Test | Train | Correct % | Best Guess | Second Best Guess | |
---|---|---|---|---|---|
Defence | 2109 | 8436 | 89.0 | Defence | On Drive |
On Drive | 1258 | 5029 | 75.4 | On Drive | Defence |
Coverdrive | 951 | 3806 | 70.2 | Coverdrive | Cut Shot |
Pull Shot | 933 | 3732 | 81.8 | Pull Shot | On Drive |
Off Drive | 817 | 3268 | 65.6 | Off Drive | Coverdrive |
Cut Shot | 542 | 2168 | 63.1 | Cut Shot | Coverdrive |
Flick | 462 | 1847 | 49.8 | Flick | Leg Glance |
Left Alone | 440 | 1761 | 85.7 | Left Alone | Leg Glance |
Leg Glance | 315 | 1258 | 49.5 | Leg Glance | Flick |
Straight Drive | 279 | 1116 | 42.7 | Straight Drive | Off Drive |
Glide | 239 | 955 | 56.5 | Glide | Defence |
Sweep Shot | 195 | 781 | 67.2 | Sweep Shot | Slog Sweep |
Square Drive | 166 | 662 | 18.7 | Coverdrive | Cut Shot |
Slog Sweep | 104 | 416 | 34.6 | Slog Sweep | On Drive |
Reverse Sweep | 90 | 362 | 94.4 | Reverse Sweep | Defence |
Slog Shot | 89 | 358 | 2.2 | On Drive | Pull Shot |
Scoop | 65 | 262 | 67.7 | Scoop | Pull Shot |
Late Cut | 58 | 232 | 5.2 | Cut Shot | Defence |
Upper Cut | 48 | 190 | 43.8 | Upper Cut | Cut Shot |
Sliced Over Point | 44 | 178 | 6.8 | Coverdrive | Cut Shot |
Inside Out | 21 | 86 | 4.8 | Coverdrive | Inside Out |
Paddle Sweep | 21 | 84 | 19.0 | Sweep Shot | Paddle Sweep |
Hook Shot | 10 | 40 | 0.0 | Pull Shot | Flick |
Reverse Scoop | 9 | 34 | 11.1 | Reverse Sweep | Reverse Scoop |
Chip Shot | 6 | 22 | 0.0 | Off Drive | Flick |
Next steps
Armed with this model, we can now take text commentary for all matches from ESPNCricinfo and predict the shot types.

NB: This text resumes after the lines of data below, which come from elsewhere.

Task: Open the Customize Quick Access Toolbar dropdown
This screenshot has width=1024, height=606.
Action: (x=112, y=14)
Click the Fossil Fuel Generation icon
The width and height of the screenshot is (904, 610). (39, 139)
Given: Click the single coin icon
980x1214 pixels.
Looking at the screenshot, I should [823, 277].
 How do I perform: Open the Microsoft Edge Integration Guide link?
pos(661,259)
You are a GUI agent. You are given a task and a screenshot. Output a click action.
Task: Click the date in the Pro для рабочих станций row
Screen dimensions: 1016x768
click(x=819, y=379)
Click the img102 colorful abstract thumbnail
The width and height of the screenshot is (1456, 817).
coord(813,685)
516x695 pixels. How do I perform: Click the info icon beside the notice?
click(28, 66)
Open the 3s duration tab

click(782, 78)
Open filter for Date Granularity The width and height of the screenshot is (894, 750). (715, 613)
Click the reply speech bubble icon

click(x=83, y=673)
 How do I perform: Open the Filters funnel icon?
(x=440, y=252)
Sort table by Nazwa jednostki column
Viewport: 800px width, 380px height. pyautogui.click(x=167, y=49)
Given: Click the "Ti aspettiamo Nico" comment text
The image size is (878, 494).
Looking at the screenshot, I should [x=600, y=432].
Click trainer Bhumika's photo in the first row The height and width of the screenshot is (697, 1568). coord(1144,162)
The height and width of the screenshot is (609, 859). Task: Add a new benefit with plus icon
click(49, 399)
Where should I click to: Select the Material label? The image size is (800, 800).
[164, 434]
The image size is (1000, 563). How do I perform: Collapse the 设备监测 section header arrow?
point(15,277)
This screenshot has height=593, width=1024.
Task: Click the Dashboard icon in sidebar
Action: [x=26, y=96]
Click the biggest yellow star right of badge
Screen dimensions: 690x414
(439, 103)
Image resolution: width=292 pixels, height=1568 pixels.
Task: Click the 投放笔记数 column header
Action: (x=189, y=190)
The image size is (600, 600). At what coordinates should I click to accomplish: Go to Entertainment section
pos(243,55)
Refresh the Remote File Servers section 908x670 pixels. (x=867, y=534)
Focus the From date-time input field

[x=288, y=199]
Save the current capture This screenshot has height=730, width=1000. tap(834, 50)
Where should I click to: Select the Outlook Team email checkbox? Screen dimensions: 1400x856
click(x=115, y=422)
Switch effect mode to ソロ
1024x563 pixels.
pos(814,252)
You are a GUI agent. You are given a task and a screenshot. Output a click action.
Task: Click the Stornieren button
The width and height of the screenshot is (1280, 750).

Of course, we have to make sure that the commentary for each ball is not too short, in which case a random shot might be predicted because of incomplete information. Perhaps an idea would be to augment the training set with such examples and have a dummy shot type, so that such data in unseen datasets can be identified correctly.